My thought process was to build 2 8RU racks

(Axefx Ultra is the other guitarist, figure he can sell that to the bassist and the bassist sells his bass rack head)

1.
Behringer x32 rack
8 channel splitter
5x wireless IEM's (Drummer insists he wants wireless)
*Need to get a 1 RU rack interface (Recommendations?)

2.

Axefx2
Axefx2
Axefx Ultra
My Line 6 G90

*For software – Our recording studio we use and the guy that does our backing tracks currently use pro tools so we’re thinking of using that despite the cost/Learning curve (I’m using studio one at home currently)


SETUP

Backing tracks panned with backing track going to FOH and the click going to X32
2 Guitars and bass from Axefx’s and 2 vocal mics into 8 channel splitter
1 side of the splitter 8XLR Cable to the venue’s stagebox to FOH
Other side goes to the X32
Condenser mic into the X32 (So we can communicate on stage and pick up some of the room feel)
Aux outs from X32 to our wireless units to in ears

Thanks guys


----------



## iron blast (Jan 8, 2018)

My band run a similar aproach we use a x18 mixer with two spliters as we use one for the drums and we trigger our drum kit so we can save our in ear mix.
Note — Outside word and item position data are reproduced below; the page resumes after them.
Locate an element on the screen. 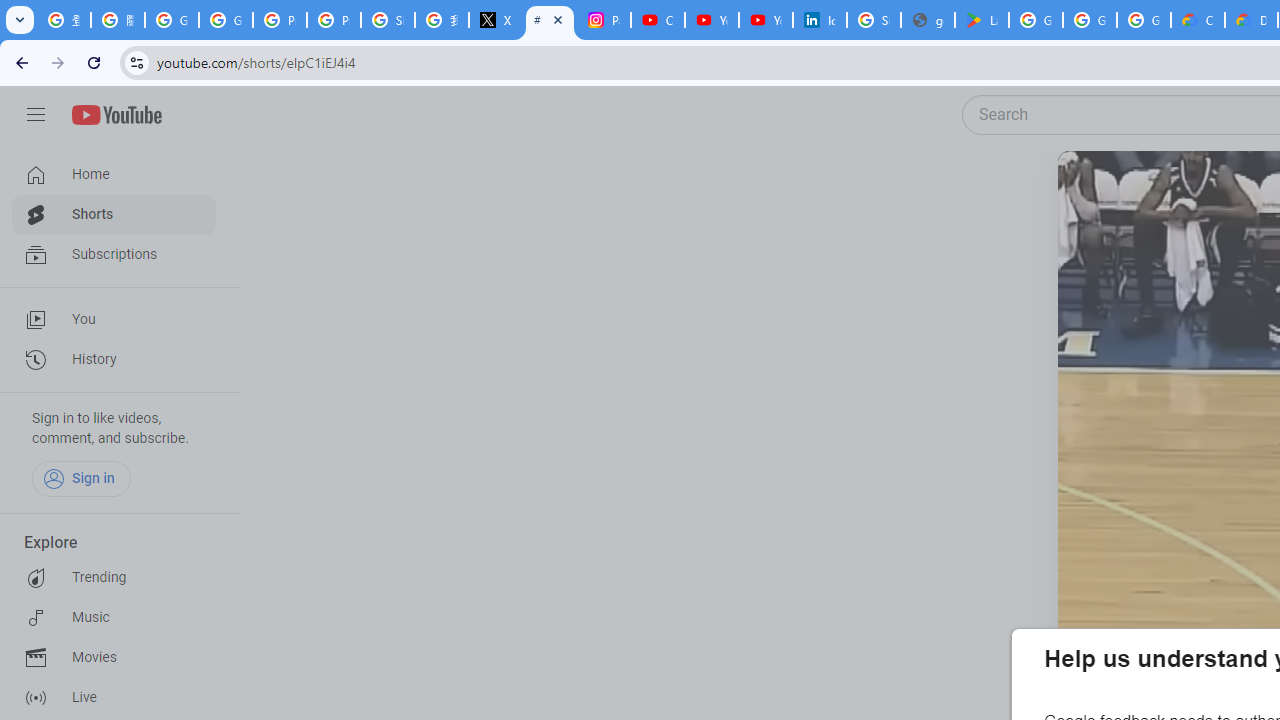  '#nbabasketballhighlights - YouTube' is located at coordinates (550, 20).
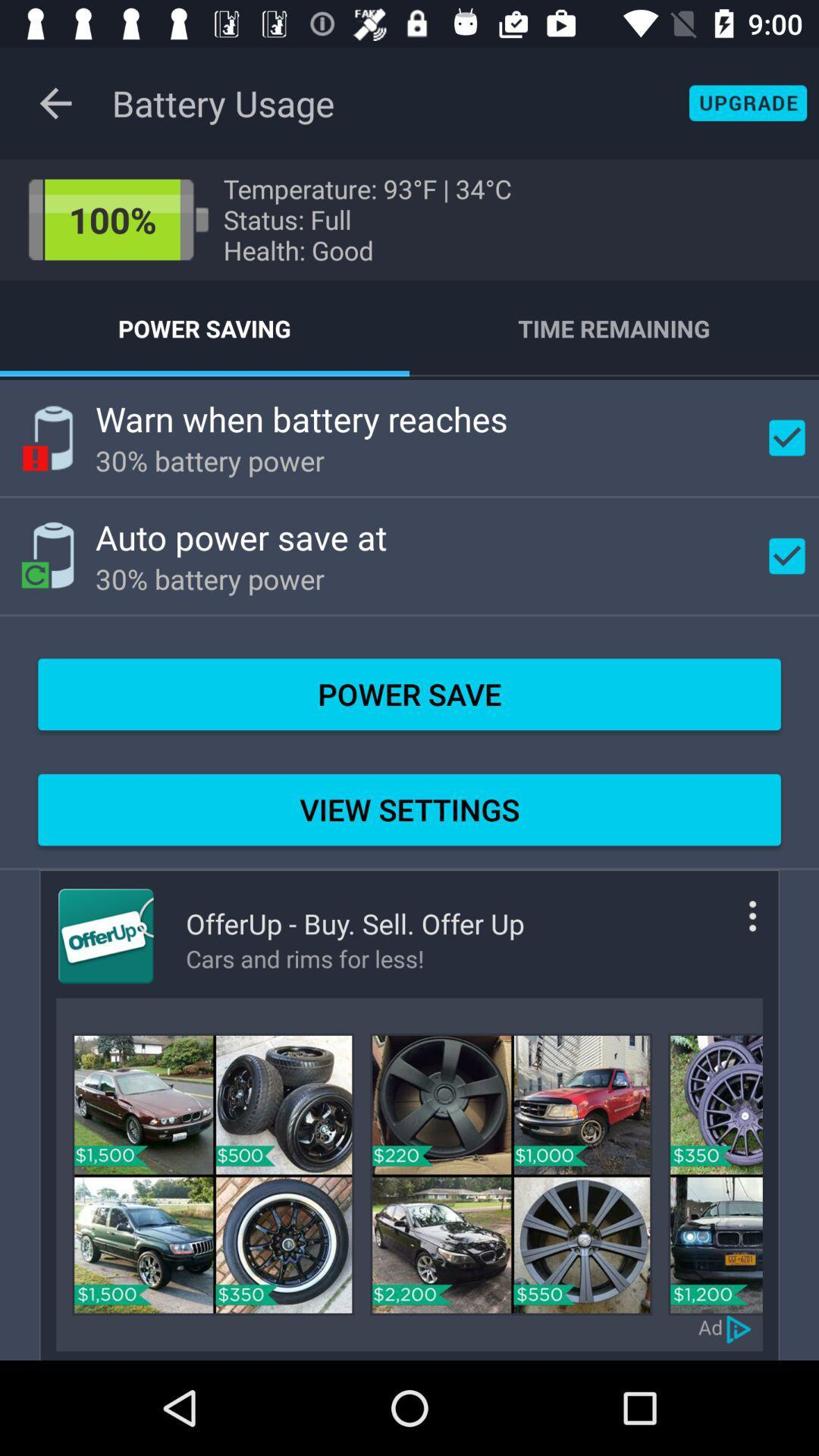 This screenshot has width=819, height=1456. What do you see at coordinates (105, 935) in the screenshot?
I see `open offerup app` at bounding box center [105, 935].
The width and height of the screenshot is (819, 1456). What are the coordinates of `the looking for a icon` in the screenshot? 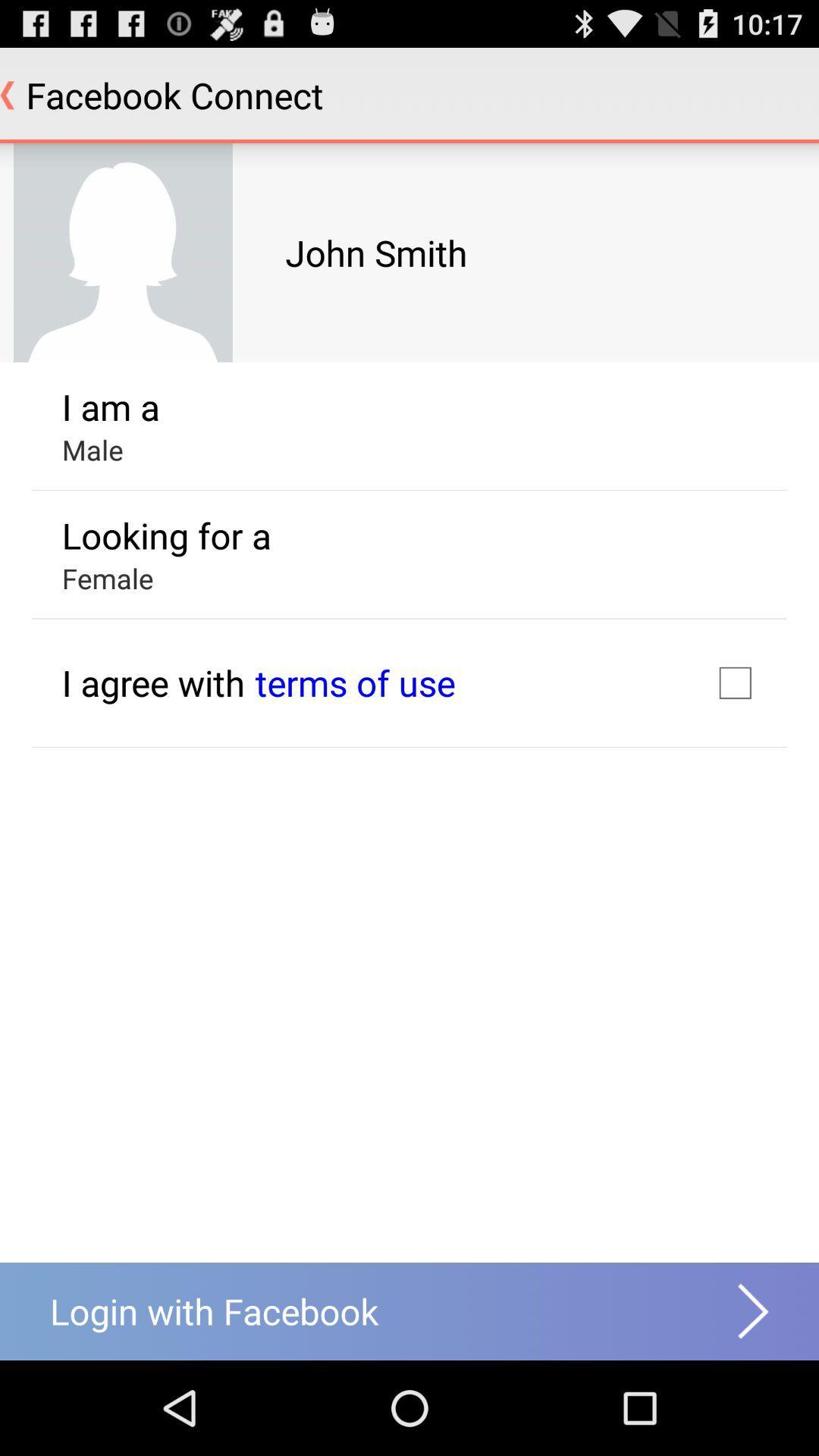 It's located at (166, 535).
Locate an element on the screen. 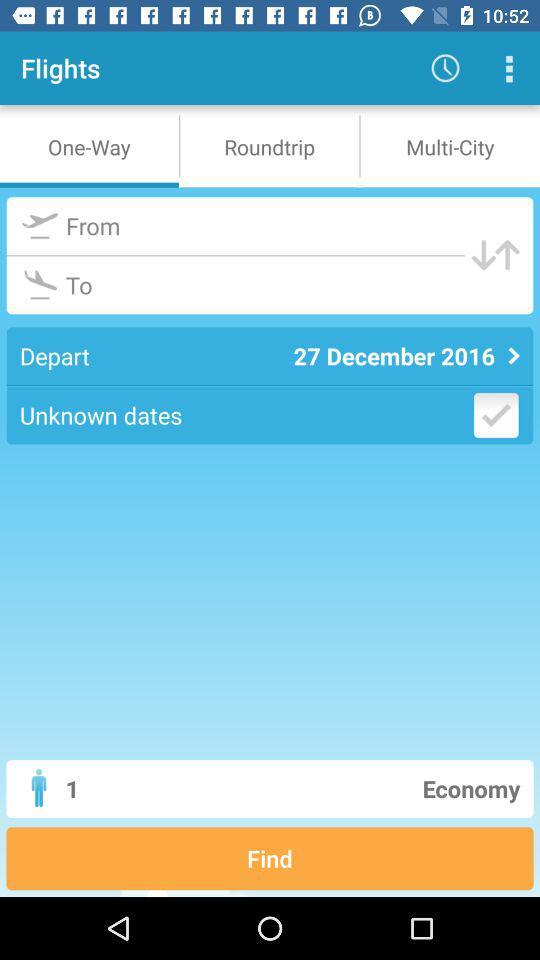 The width and height of the screenshot is (540, 960). the item below the 1 is located at coordinates (270, 857).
Cabs are not necessary for every show especially with in ears imho we dont bring them unless the venue has poor pa support or need front stage fill so we opted to get a lite weight Qsc pld 4.2 amp for those shows when we need it. We run pod hd500x's and a pedalboard rig for bass. Wireless for the drummer makes zero sense imho the drummer is static plus the hardwired in ears get far better signal. We just run a extension cable from the mixers headphone out to a pm1 behringer body pack. We use the behringer p16m mixers for the rest of the bands in ears so we dont use up the mixers outputs. We currently all run hardwired but we eventually will be going to wireless via Mipro Mi909's.


----------